Nessa crise da Covid-19, temos uma infinidade de exemplos. Há pessoas que evitaram tomar vacinas, e não apenas expõem a si próprias a uma doença grave, mas comprometem a imunização coletiva. Outras (ou as mesmas) adotam comportamentos de risco, como frequentar locais com aglomerações ou não usar máscaras, porque duvidam do risco da Covid-19. Há ainda aquelas que tomam certos remédios, que como toda droga têm contraindicações e efeitos colaterais, por acreditar em coisas que leem na internet — e também adotam condutas de risco por acreditarem estar imunizadas.

Saindo da seara da Covid-19, há toda uma indústria de suplementos de saúde que utiliza depoimentos falsos de médicos e celebridades para empurrar produtos que, na melhor das hipóteses, são placebos por preços abusivos. Há, ainda, conteúdos de má qualidade sobre dietas que podem gerar falsas expectativas e até mesmo influenciar hábitos alimentares pouco saudáveis.

Saúde da Saúde: Onde buscar informações confiáveis sobre saúde?
Marés: Instituições públicas de saúde (como secretarias de saúde, por exemplo), institutos de pesquisa, universidades e associações médicas sérias (como a SBI, a AMB, ou várias outras sociedades ligadas a doenças específicas) são boas fontes sobre esse assunto. Para quem fala inglês, instituições como o CDC americano e Cancer Research UK têm ótimos guias, bem didáticos, sobre doenças específicas, especialmente câncer.

Na imprensa, vários veículos tradicionais têm boas coberturas no tema, como o G1, a Folha de S.Paulo e a BBC. Mais especificamente, acho o blog do Drauzio Varella fantástico. Há bons influenciadores, como Natália Pasternak, Átila Iamarino, Vítor Mori. Enfim, tem muitos bons lugares para ler sobre saúde — mas, claro, nada disso substitui uma consulta com um médico!

> O que dizem os especialistas em saúde: uma conversa com Maurício Abrão, coordenador de Ginecologia da BP – A Beneficência Portuguesa de São Paulo

De acordo com o coordenador de ginecologia da BP, Maurício Abrão, na medicina, as pesquisas sempre estão sendo revistas para confirmação ou correção do que foi escrito no passado — e é por conta disso que se torna possível avançar em termos de diagnóstico, tratamento, cirurgia, medicação e formação médica. No entanto, com a propagação de notícias falsas, o caminho se torna o inverso.

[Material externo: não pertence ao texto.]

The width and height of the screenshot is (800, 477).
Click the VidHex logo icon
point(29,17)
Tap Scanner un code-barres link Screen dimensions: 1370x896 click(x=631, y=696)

“As fake news podem fazer com que as pessoas deixem de se cuidar e troquem medicamentos por produtos sem comprovação científica. O resultado pode ser desde um mal-estar até a morte”, alerta.

Na dúvida, a indicação é sempre procurar o seu médico. Tendo em mãos o seu histórico, como queixas, diagnósticos, exames e medicações, ele poderá confirmar o que faz sentido ou não para você. “O que é bom para o seu amigo pode não ser bom para você. A queixa médica pode ser a mesma, mas as pessoas são diferentes e, com isso, o tratamento, principalmente de saúde, deve ser específico para quem você é”.

Sobre o “Dr. Google”, o especialista não aconselha consultar a internet antes de marcar uma consulta. Segundo o médico, o ideal é obter o diagnóstico correto com profissionais de saúde. “A pessoa que sente uma dor e procura na internet vai ficar ansiosa, já que tudo o que aparece é relacionado a câncer. Gera uma ansiedade desnecessária.”

Como identificar uma notícia falsa? Confira as dicas da Agência Lupa:

– O primeiro indício é o uso de afirmações como “cura definitiva”, “100% garantido”, “totalmente eficaz”;
– Cheque a fonte, se é desconhecida ou pouco confiável. Materiais com erros flagrantes de português ou com sinais de que foi traduzido por ferramentas como Google Tradutor, por exemplo, também costumam ser falsos.
– Pergunte-se: esse conteúdo foi publicado em um site confiável? Vale fazer uma busca na internet, pois muitas vezes o primeiro resultado é de algum veículo de checagem mostrando que essa informação é falsa.
– Avise quem compartilhou: ao receber uma fake news e constatar que é falsa, avise a pessoa que te enviou para que a “notícia” não seja levada adiante.